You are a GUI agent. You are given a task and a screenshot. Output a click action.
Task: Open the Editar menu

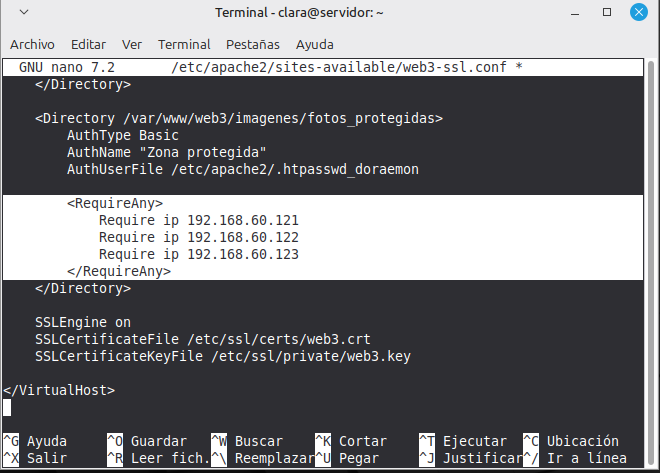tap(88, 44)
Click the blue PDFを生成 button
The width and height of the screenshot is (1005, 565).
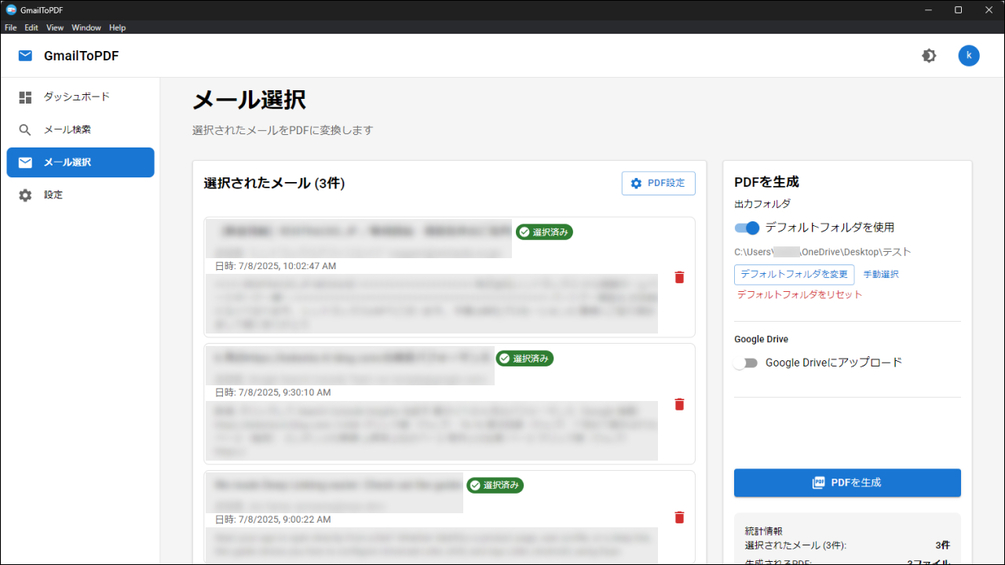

◆ ◆ ◆ ◆ ◆ ◆ ◆

ABOUT THIS TASK |
Every record gets retyped exactly; no picture goes into the copy.

PROBLEM SOLUTION |
You are a GUI agent. You are given a task and a screenshot. Output a click action.
Task: Open the Editar menu

tap(88, 44)
Click the blue PDFを生成 button
The width and height of the screenshot is (1005, 565).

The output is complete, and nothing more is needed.